Montreal Forced Aligner (MFA) Project

Project Overview

This project provides Forced Alignment using Montreal Forced Aligner (MFA) on an audio dataset. The goal is to generate time-aligned phonetics and word level transcriptions from audio files and their corresponding text transcripts.

1. Environment Setup

Prerequisite

Conda environment (version used: 24.9.2)

Installing Montreal Forced Aligner

Instructions to install MFA.
Create conda environment:

cd forced_alignment
mkdir envs
conda create --prefix envs/mfa_env python=3.11
conda activate envs/mfa_env
conda install -c conda-forge montreal-forced-aligner

Used latest (version: 3.3.8) montreal-forced-aligner

2. Data Preparation

Place your audio and text files in data/, such that the basename of corresponding files should be same except extension

data
|-- /example_corpus
|   |-- F2BJRLP1.wav
|   |-- F2BJRLP1.txt
|   |-- F2BJRLP2.wav
|   |-- F2BJRLP2.txt
|   |-- F2BJRLP3.wav
|   |-- F2BJRLP3.txt
    ...

Note:
- *.wav: Audio files.
- *.txt: Corresponding text transcriptions.

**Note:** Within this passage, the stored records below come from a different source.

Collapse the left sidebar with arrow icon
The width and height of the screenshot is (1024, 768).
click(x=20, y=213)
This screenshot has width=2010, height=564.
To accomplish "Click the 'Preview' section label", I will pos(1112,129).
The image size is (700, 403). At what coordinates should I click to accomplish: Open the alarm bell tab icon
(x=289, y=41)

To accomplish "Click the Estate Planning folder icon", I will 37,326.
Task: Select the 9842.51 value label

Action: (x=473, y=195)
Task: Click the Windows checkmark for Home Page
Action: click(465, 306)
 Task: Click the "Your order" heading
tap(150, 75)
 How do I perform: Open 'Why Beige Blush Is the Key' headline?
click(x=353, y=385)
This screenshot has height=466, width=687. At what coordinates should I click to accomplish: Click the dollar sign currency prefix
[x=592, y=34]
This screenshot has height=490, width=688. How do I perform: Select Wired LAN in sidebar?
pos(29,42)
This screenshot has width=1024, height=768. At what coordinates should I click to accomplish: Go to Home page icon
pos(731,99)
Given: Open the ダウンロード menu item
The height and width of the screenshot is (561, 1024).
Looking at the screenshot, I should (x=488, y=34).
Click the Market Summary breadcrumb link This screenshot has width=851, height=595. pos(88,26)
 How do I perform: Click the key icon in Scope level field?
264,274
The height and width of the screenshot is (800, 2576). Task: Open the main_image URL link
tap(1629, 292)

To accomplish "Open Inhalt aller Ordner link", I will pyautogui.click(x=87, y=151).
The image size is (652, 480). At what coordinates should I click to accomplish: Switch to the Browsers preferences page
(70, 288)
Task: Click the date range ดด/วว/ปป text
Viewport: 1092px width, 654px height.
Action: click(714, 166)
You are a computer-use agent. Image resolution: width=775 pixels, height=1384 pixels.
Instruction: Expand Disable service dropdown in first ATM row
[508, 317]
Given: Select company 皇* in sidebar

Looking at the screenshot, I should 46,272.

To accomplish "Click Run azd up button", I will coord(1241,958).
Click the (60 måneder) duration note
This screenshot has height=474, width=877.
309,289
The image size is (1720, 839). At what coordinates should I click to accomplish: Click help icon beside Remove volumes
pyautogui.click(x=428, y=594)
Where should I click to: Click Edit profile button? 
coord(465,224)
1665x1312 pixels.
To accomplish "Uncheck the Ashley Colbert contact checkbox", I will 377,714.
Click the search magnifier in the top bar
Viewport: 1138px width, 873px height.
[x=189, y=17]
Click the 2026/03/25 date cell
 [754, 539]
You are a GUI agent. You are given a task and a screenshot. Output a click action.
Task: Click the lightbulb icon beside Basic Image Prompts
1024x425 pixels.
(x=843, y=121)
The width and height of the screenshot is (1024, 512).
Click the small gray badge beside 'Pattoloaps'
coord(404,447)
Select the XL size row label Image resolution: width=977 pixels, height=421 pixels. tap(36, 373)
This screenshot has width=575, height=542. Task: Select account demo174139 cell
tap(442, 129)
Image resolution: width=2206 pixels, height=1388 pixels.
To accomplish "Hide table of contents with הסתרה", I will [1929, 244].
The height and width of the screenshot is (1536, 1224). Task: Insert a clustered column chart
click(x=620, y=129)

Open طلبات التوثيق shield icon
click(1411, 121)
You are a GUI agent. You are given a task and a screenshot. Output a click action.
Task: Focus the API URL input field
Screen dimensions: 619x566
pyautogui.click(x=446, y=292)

3-1. Align with pre-trained models - Option 1

a. Retrieve TOP dictionaries

Decide the top dictionaries based on the number of oov (out-of-vocabulary) words

Usage

python src/validate_dicts.py `input_dir` `out_dir` `lang`

Example:

python src/validate_dicts.py --input_dir "data/example_corpus" --out_dir "egs/validation_output" --lang "english"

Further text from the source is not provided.